Modern video-text retrieval (VTR) models excel on in-distribution benchmarks but are highly vulnerable to real-world query shifts, where the distribution of query data deviates from the training domain, leading to a sharp performance drop. Existing image-focused robustness solutions are inadequate to handle this vulnerability in video, as they fail to address the complex spatio-temporal dynamics inherent in these shifts. To systematically evaluate this vulnerability, we first introduce a comprehensive benchmark featuring 12 distinct types of video perturbations across five severity degrees.

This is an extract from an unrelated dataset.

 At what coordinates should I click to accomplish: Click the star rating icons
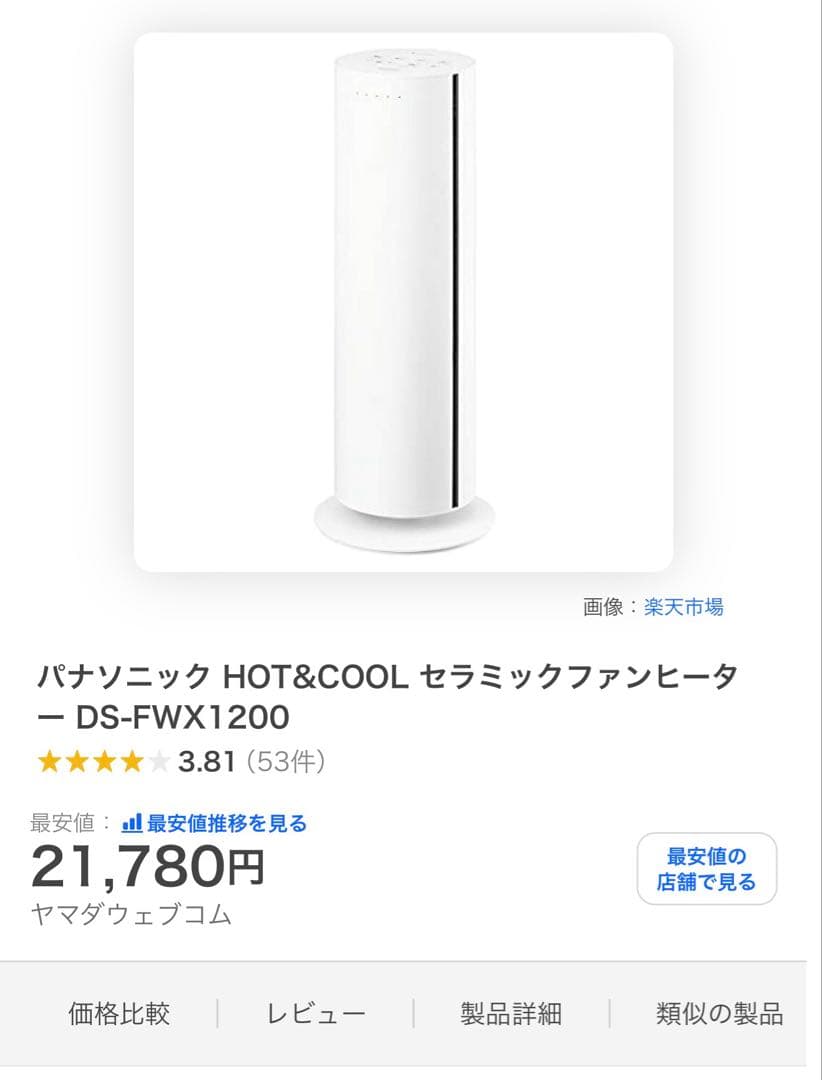pos(103,762)
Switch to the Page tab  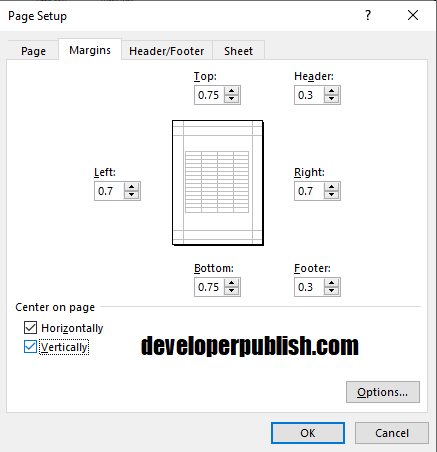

Analysis on this benchmark reveals that query shifts amplify the hubness phenomenon, where a few gallery items become dominant "hubs" that attract a disproportionate number of queries. To mitigate this, we then propose HAT-VTR (Hubness Alleviation for Test-time Video-Text Retrieval), as our baseline test-time adaptation framework designed to directly counteract hubness in VTR. It leverages two key components: a Hubness Suppression Memory to refine similarity scores, and multi-granular losses to enforce temporal feature consistency. Extensive experiments demonstrate that HAT-VTR substantially improves robustness, consistently outperforming prior methods across diverse query shift scenarios, and enhancing model reliability for real-world applications.